ALLAH BİLİR SURİYE’YE GEÇTİLER BİLE: Erdoğan’ın ekonomi konuşmamak için iç siyasette kavga yapmaya çalıştığını görüyorum. İşine baksın. Sadece kendisine şunu söyleyeceğim: Millilik, gayri millilik vurgusu yapmış. İstanbul Havalimanı’nda 45 can bize emanet, devlete emanet 45 can gitti. Onları IŞİD’çiler öldürdüler. O IŞİD’çiler 46’şar kez ağırlaştırılmış müebbet almıştı. Suriye’de yaşananlardan sonra bir sihirli el, o ne söylenirse onu yapan, seçilmiş milletvekilini bile Anayasa Mahkemesi kararına rağmen içeride tutan 3. Daire tarafından 46’şar kez ağırlaştırılmış müebbet cezası alanları salıverdiler. Allah bilir şimdi hepsi Suriye’ye geçmiştir bile. Şimdi burada, bu tavır içinde olan mı milli bir tavırda? 45 kişinin içinde Türkiye Cumhuriyeti vatandaşı olmayanlar da var, her siyasi görüşten insan var. Onların hepsi, ‘Evladımı koruyamadın, bari adaleti sağla’ diyordu. Hapisteki katliamcıyı saldı, bıraktı, gidiyor şimdi onlar. Bu mu milli duruş?
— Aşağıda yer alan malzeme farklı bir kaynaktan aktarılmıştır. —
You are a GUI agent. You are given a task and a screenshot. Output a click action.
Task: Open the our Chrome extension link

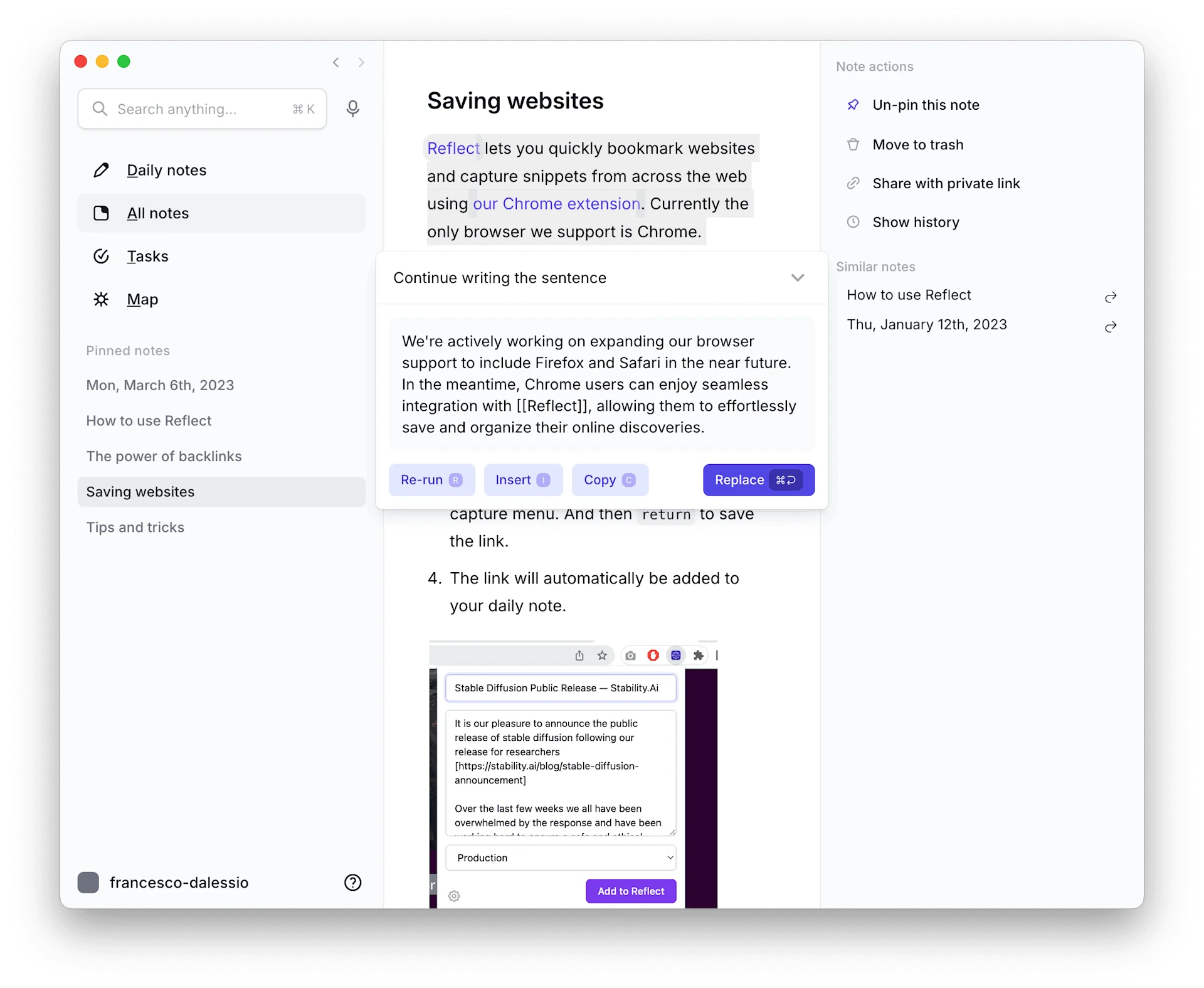557,203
SURİYE’NİN TOPRAK BÜTÜNLÜĞÜ ÖNEMLİ: Biz Suriye ile ilgili Suriye’de yaşayan tüm etnik, mezhepsel, dini yapıları kapsayan yani hem Sünnileri hem Alevileri kapsayan, hem Müslümanları hem Hristiyanları kapsayan, Türkleri, Türkmenleri Arapları ve Kürtleri ve tüm yapıları birlikte kapsayan ve temsil eden bir hükümetin kurulmasının, bir demokrasinin kurulmasının ve Suriye sınırları içerisinde Suriye’nin toprak bütünlüğü korunarak bunun yapılmasını savunuyoruz.
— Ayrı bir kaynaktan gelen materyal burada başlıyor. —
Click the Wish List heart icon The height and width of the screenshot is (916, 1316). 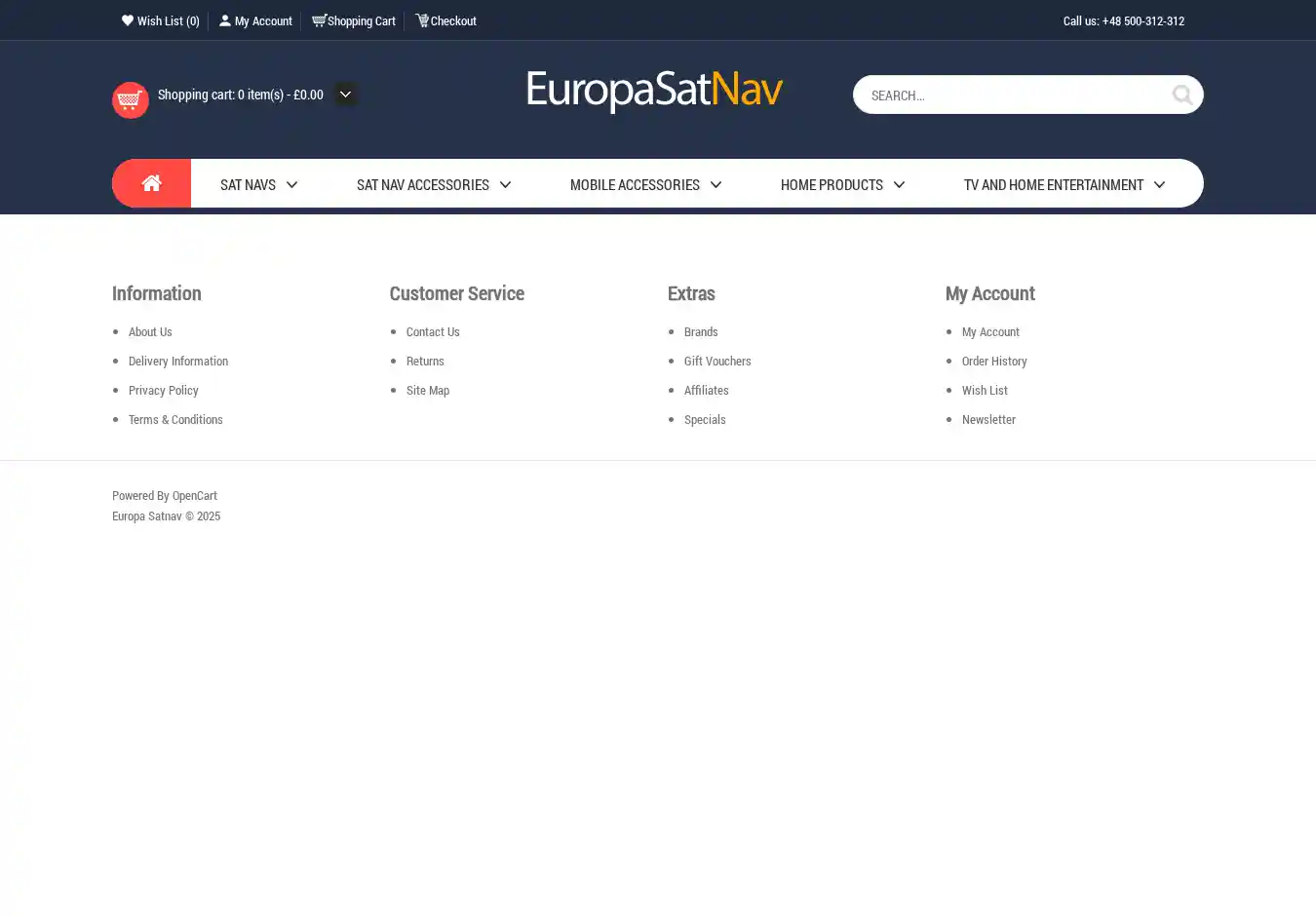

Suriye’nin parçalanmasından Suriye’nin içinden birden fazla devletin çıkmasından ne Suriye’ye ne bölgeye ne Türkiye’ye bir fayda gelmeyeceğini düşünüyoruz. O yüzden herkesin kendini ait hissettiği bir Suriye demokrasinin inşa edilmesi için ortaya irade koyuyoruz. Recep Tayyip Erdoğan’ın da aynı çizgide ifadeler kullanıyor olması Türkiye’nin iktidarıyla, muhalefetiyle Suriye’nin toprak bütünlüğüne vurgu yapması çok önemlidir. Bu konuyu hükümetin bir kırmızı çizgi olarak sürekli önümüzde tutması gerektiğini düşünüyoruz.
DEMOKRATİK STANDARTLAR VURGUSU: Suriye’de kimin kazanıp kimin kaybettiği diye bir yaklaşım içinde olmak yerine, bütün Suriye’nin kazanacağı bir yarını inşa etmek önemli. İntikamcı yaklaşımlara, mezhepçi yaklaşımlara geçit vermemek gerekiyor. Burada çokça konuşulduğu gibi, Afganistan da ilk başta demokrasiye doğru adım atan, kapsayıcı işler yapacağını söyleyen bir rejim olarak başlayıp iki sene içinde kadınların sesinin radyodan duyulmasına dahi yasak koyulmuş bir rejime evrilmişti. Suriye’de böyle bir oldubittiye izin vermemek için tüm ülkelerin kararlı şekilde Suriye’nin geleceğini hızla ve evrensel demokratik standartlarda sürdürülmesini gözetmek gerekiyor.